TASK GOAL: Put every line of the items below into a Markdown table with two columns, Row and Line: number each row and leave out blank lines. Don't include the pictures.

TASK MATERIAL:
******************************

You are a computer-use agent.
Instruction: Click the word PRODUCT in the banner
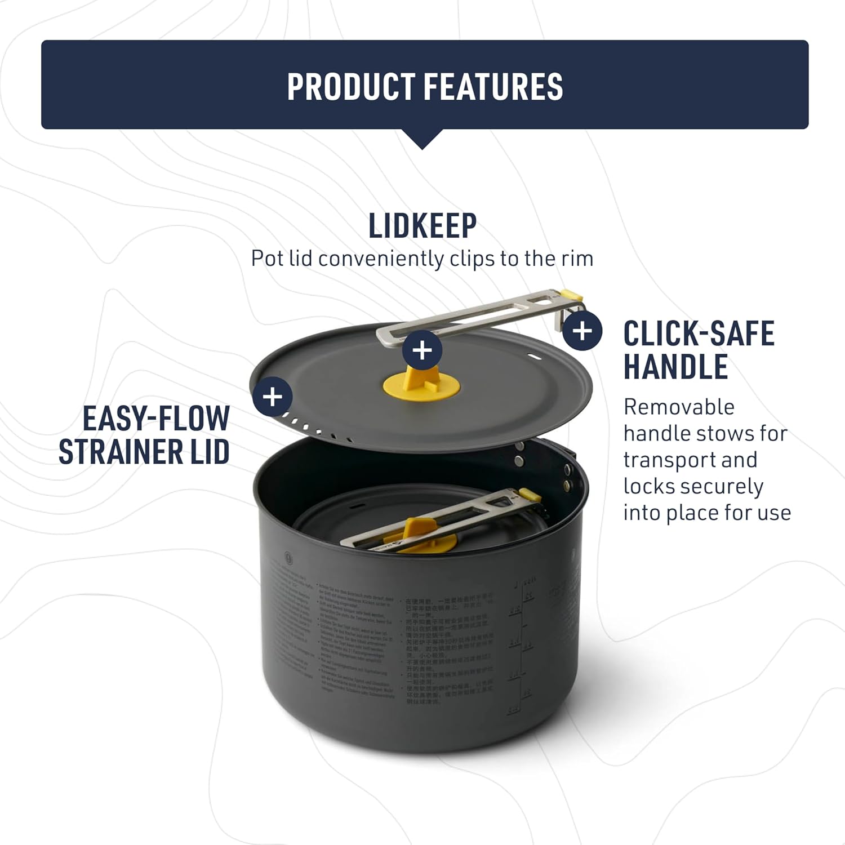click(350, 87)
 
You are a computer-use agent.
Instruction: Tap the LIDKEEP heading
click(422, 226)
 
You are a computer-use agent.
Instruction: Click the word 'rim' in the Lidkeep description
click(577, 259)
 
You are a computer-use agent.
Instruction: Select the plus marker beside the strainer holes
click(272, 397)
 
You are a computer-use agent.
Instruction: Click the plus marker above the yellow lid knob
click(422, 350)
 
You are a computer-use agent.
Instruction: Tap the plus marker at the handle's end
click(582, 331)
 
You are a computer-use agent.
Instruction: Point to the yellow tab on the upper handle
click(572, 295)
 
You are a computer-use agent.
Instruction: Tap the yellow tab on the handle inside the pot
click(530, 495)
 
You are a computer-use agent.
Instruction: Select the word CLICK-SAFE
click(699, 333)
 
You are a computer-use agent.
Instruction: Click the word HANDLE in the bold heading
click(675, 367)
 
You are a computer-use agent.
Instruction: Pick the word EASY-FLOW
click(156, 418)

******************************

EXERCISE SOLUTION:
| Row | Line |
|---|---|
| 1 | You are a computer-use agent. |
| 2 | Instruction: Click the word PRODUCT in the banner |
| 3 | click(350, 87) |
| 4 | You are a computer-use agent. |
| 5 | Instruction: Tap the LIDKEEP heading |
| 6 | click(422, 226) |
| 7 | You are a computer-use agent. |
| 8 | Instruction: Click the word 'rim' in the Lidkeep description |
| 9 | click(577, 259) |
| 10 | You are a computer-use agent. |
| 11 | Instruction: Select the plus marker beside the strainer holes |
| 12 | click(272, 397) |
| 13 | You are a computer-use agent. |
| 14 | Instruction: Click the plus marker above the yellow lid knob |
| 15 | click(422, 350) |
| 16 | You are a computer-use agent. |
| 17 | Instruction: Tap the plus marker at the handle's end |
| 18 | click(582, 331) |
| 19 | You are a computer-use agent. |
| 20 | Instruction: Point to the yellow tab on the upper handle |
| 21 | click(572, 295) |
| 22 | You are a computer-use agent. |
| 23 | Instruction: Tap the yellow tab on the handle inside the pot |
| 24 | click(530, 495) |
| 25 | You are a computer-use agent. |
| 26 | Instruction: Select the word CLICK-SAFE |
| 27 | click(699, 333) |
| 28 | You are a computer-use agent. |
| 29 | Instruction: Click the word HANDLE in the bold heading |
| 30 | click(675, 367) |
| 31 | You are a computer-use agent. |
| 32 | Instruction: Pick the word EASY-FLOW |
| 33 | click(156, 418) |